The last criticism poses the question as to the way in which the package should be used. If it is to be used in the classroom it is not sufficient to stand alone. At best it could be used only as a teacher's aid or learning prop. If that is not the case, surely the manufacturer cannot expect someone to LOAD the program while an accident victim lies on the floor. The package is not so portable as a textbook which can be carried anywhere and used for accidents away from home.

One major criticism of the First Aid package is that in many cases it gives the diagnosis 'Seek the advice of your doctor urgently'. That is not very helpful, as first aid is often applied while waiting for expert medical help; and you could buy a first aid book for half the price of the package and it would contain more information.

The Complete Guide to Medicine has, to say the least, an over-expressed title. It is not possible, even in textbooks of several hundred pages, to provide a complete guide.

A variety of subjects is covered in the package, although none is as in-depth as they could be. In the section on reproduction, the information starts with the sperm entering the woman. No mention of the man's part in the act is mentioned.

Other subjects covered include human anatomy and physiology, nutrition, how to cope with stress, emergencies, home care and nursing advice.

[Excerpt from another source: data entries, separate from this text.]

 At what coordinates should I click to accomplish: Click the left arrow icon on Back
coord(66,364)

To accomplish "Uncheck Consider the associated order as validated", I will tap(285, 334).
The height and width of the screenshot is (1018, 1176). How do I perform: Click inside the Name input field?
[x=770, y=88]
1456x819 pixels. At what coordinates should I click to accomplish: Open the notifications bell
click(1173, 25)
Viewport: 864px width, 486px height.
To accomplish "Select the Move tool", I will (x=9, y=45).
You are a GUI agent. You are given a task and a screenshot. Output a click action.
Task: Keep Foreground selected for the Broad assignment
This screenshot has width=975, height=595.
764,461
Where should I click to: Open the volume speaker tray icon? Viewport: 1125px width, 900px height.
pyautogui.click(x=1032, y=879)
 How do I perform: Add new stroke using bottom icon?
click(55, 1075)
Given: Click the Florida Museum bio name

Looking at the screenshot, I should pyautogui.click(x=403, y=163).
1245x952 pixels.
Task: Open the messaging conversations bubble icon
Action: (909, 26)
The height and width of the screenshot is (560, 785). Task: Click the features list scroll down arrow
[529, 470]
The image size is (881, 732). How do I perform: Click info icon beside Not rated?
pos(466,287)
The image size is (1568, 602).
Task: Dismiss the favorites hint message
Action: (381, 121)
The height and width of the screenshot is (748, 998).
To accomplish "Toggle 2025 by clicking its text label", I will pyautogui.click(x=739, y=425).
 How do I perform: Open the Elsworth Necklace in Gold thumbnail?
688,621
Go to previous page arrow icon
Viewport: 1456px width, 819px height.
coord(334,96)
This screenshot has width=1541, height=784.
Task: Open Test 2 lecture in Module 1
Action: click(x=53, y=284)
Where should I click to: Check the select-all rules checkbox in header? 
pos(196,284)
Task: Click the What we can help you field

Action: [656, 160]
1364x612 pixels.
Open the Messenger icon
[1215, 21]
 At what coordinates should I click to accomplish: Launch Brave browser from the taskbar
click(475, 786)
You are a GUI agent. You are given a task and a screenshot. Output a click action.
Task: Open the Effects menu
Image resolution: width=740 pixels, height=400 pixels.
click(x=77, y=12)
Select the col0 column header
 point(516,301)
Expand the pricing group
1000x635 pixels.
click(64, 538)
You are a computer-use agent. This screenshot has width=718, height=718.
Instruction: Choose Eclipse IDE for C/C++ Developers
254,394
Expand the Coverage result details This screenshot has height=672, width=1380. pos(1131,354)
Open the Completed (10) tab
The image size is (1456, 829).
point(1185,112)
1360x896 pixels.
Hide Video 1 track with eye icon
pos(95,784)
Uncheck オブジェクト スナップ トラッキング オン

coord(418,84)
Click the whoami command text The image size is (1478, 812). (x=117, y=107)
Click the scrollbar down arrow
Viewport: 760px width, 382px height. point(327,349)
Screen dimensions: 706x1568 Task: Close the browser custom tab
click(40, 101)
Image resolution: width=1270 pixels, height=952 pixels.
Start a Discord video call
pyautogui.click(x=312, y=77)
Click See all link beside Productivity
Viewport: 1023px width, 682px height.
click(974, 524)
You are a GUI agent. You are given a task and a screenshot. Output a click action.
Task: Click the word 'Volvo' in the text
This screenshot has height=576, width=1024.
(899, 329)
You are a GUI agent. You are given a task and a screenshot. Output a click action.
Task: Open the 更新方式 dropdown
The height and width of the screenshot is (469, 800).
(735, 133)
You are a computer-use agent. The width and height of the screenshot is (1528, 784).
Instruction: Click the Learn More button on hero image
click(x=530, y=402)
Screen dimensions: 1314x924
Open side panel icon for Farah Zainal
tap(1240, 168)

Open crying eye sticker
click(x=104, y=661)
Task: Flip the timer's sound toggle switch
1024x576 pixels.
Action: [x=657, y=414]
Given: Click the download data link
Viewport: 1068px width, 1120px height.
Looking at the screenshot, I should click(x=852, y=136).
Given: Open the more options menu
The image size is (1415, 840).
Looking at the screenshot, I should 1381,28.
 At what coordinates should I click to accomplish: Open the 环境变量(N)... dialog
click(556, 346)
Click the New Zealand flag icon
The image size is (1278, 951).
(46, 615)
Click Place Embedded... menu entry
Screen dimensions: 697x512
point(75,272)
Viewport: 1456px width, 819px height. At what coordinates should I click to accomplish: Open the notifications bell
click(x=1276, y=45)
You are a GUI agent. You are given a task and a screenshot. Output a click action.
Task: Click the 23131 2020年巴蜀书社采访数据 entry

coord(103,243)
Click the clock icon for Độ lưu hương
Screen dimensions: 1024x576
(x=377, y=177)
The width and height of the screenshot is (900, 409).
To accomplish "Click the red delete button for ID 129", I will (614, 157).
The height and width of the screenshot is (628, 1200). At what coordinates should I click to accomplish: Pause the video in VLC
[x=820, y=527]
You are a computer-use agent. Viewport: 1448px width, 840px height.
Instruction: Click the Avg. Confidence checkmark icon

The authors have also included graphics in the sections on the body and its functions and those can only be described as funny and, with the Spectrum graphics facilities, rather sketchy.

The authors are certainly not artists, as the graphics show square heads and strange-looking limbs. For a package which is intended to cover medicine, one of the sciences, the graphics are not sufficiently accurate.

The Complete Guide to Medicine and First Aid are indicative of a distressing trend in software, as manufacturers and programmers attempt to find substitutes for the written word, working on the assumption presumably that anything a book can do, the computer can do better. In this instance that assumption is unfounded, as textbooks on the subject would be less superficial and contain illustrations considerably more illuminating. The access time alone should make users think twice before loading such software.

If the packages have an advantage over textbooks it is the provision of information in a palatable and amusing form for people who enjoy using computers and do not enjoy reading. How Long Have You Got? according to that criterion is the best of the three packages as it is the most fun to use.